December 17, 201213 yr Author thad...you don't surf... I useta...and I never did get to the islands but I know what 'da kine' is about...it bonds you to our mother ocean and thereby to the universe...just look at the guy in my avatar... do you think that he gives a shit about anything else? and it's not about 'fun'...she will take yer life just as she gives it to others... she seriously fcuked with me heid when I was younger but I can't put her down... recently, I almost picked up a surfboard again on the north coast of central Vietnam during storm surf in the winter but then I knew that I would certainly be doomed at 60 y.o....
December 17, 201213 yr thad...you don't surf... Nah mate, not a particularly strong swimmer. I used to do a lot of pot-holing though, there is nothing quite like the darkness, silence, solitude and serenity you can experience when you are more than a few hundred feet underground, and you turn off the light on your helmet.
December 17, 201213 yr Author I had a mate who was a pot-holer and took him out surfing once...he couldn't get into it but he knew what I was talkin' about... curiosity, then fun and then danger... and then it was obvious that he wanted to bone my girlfriend but she just said: 'don't worry...surfers are cleaner...'
December 17, 201213 yr Author I now have a clue!...I was just now drinkin' and thinkin'...in Indonesia a woman said to me as she replaced her makeup... 'you know...you are a nice man...but nice men don't often win...' and then later she said: 'it's hard to know what you want as no one will look after you like I will...' and I screamed: ' but I have a wife that I don't love and a little boy that I must attend to!' and then she smoulderd in her darkness, lit a fag and walked out...
December 17, 201213 yr I potholed as a kid, limestone caves in south eastern Australia.
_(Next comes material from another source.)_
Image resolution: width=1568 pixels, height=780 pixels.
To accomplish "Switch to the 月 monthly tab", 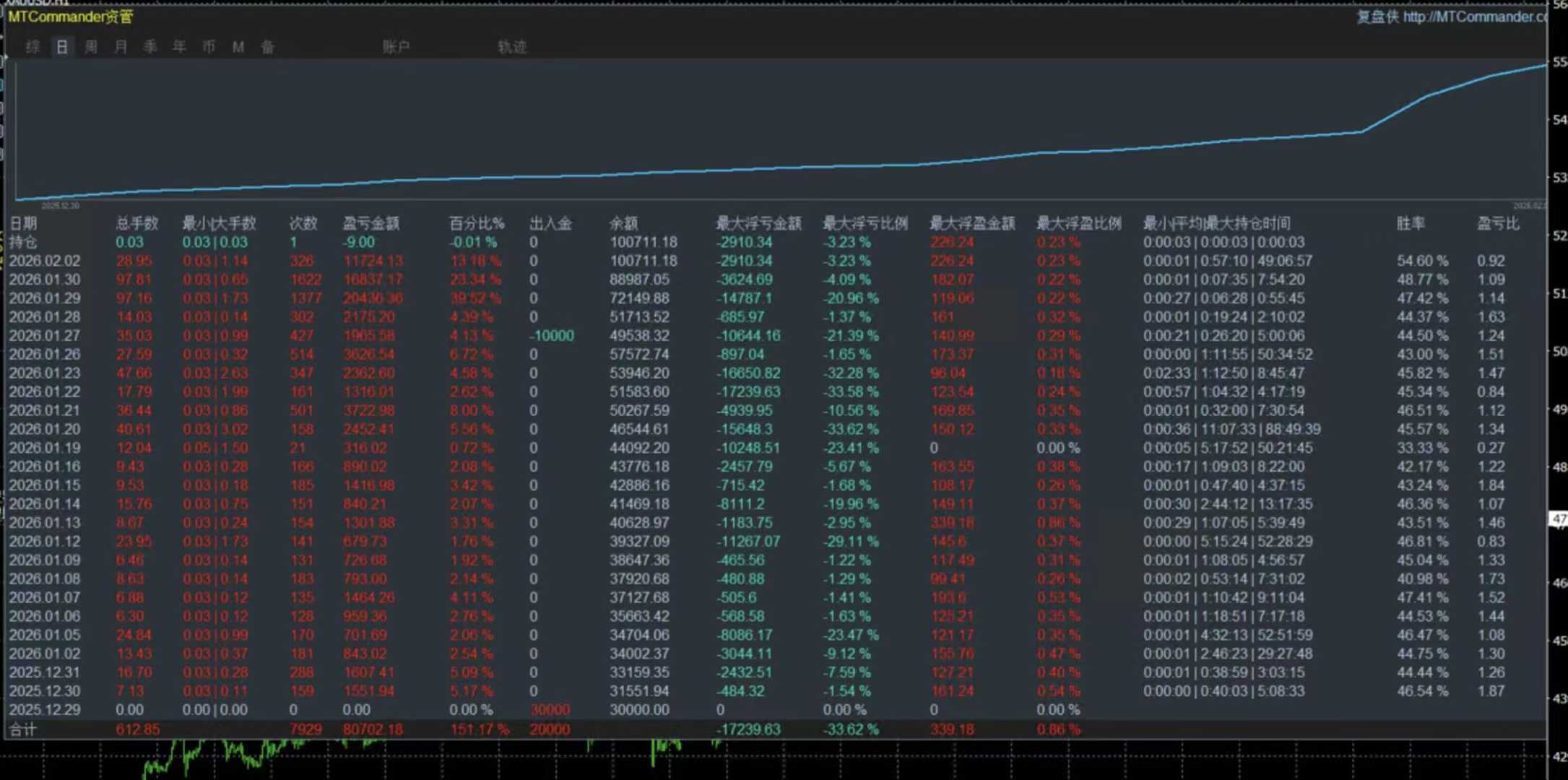I will (121, 47).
Never bothered me. I like boating and fishing but never surfing or diving. Too wet. Too many "things" you couldn't see.
December 17, 201213 yr Author I potholed as a kid, limestone caves in south eastern Australia. Never bothered me. I like boating and fishing but never surfing or diving. Too wet. Too many "things" you couldn't see. but...isn't that part of the beauty? a huge set of waves coming in and you are badly placed or a goddam shark lurking about and wanting to spoil yer day? I was asleep on the rattan couch below and then heard the grandson screaming with delight...and I came upstairs to find him with balloons and running about and shouted: 'whose in charge here???!!!!' and then the little niece revealed herself with a plastic baseball bat and started to pummel him about the heid and then she gave me a poke with the business end and said: 'relax, uncle tuts or I'll get serious with this thing...' did my DNA predetermine me for this or is this a random vision of delight???
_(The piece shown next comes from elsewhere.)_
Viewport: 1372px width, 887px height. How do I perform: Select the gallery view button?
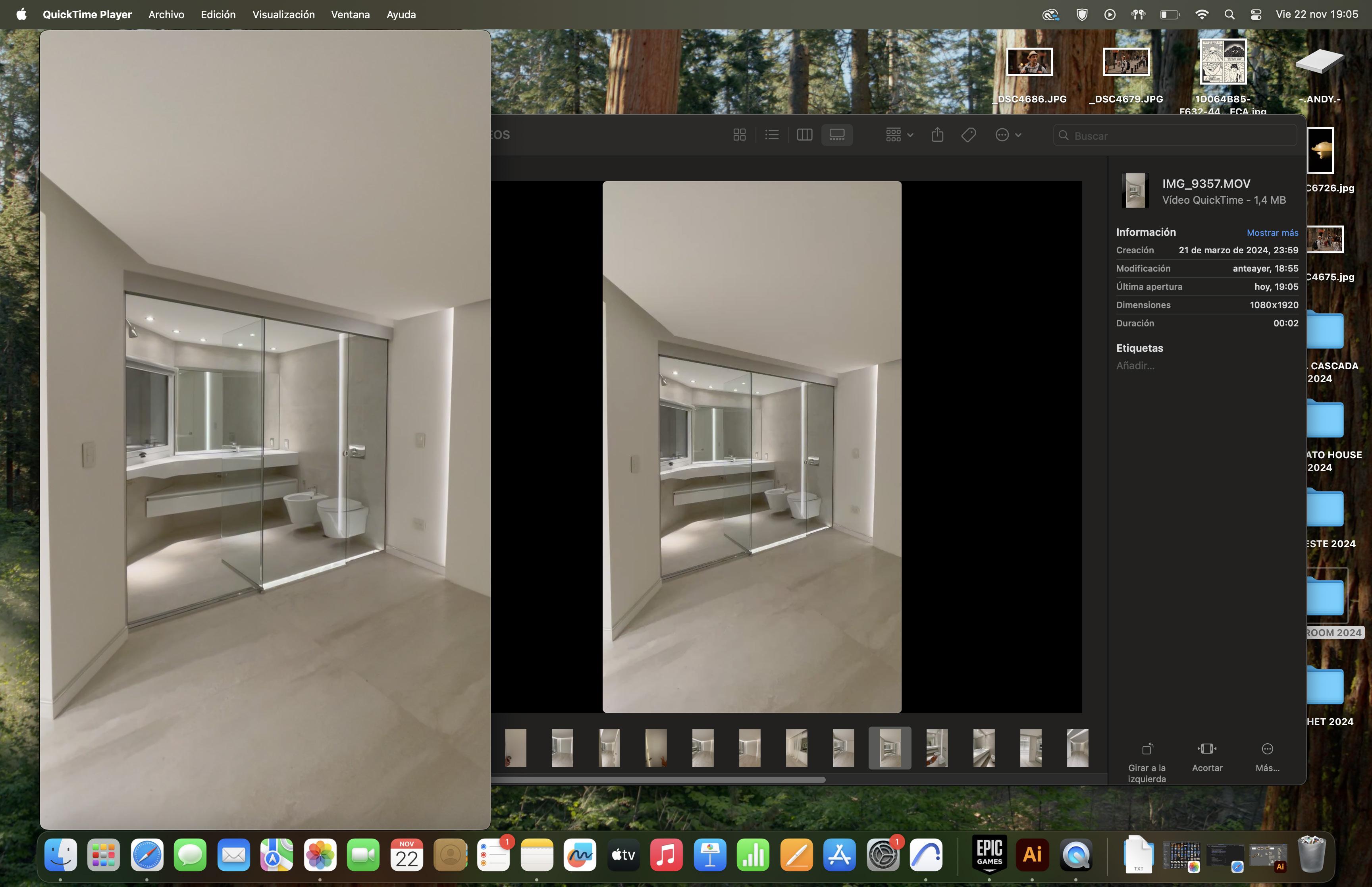click(836, 135)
December 17, 201213 yr Author the goddamed ocean is unpredictable...you stand on a cliff overlooking her behavior below and wanting to take yer pleasure and then she reacts and yer ass is on the line... and then she has you in her grasp and you whimper: 'but I just wanted some of them waves...please don't hurt me'...and then she snarls: 'and with whose permission?'... us surfers always considered us to be the Chosen of God as you could not be successful otherwise... on one of my last times out in Santa Cruz I almost got smashed against a cliff at Pleasure Point and she knew that I was about to leave the whole show and go elsewhere and wasn't about to let me go without a fight...
December 17, 201213 yr curiosity, then fun and then danger... I can dig that. But I can still only swim like an oil soaked lemming..... I do like a hint of survival.
December 20, 201213 yr Sorry Gents, Having too much fun in "Hawaiian Pidgin" Yeah.. Happy holidays. Da Kine.. a universal term for anything, generally a noun, you cannot explain in English.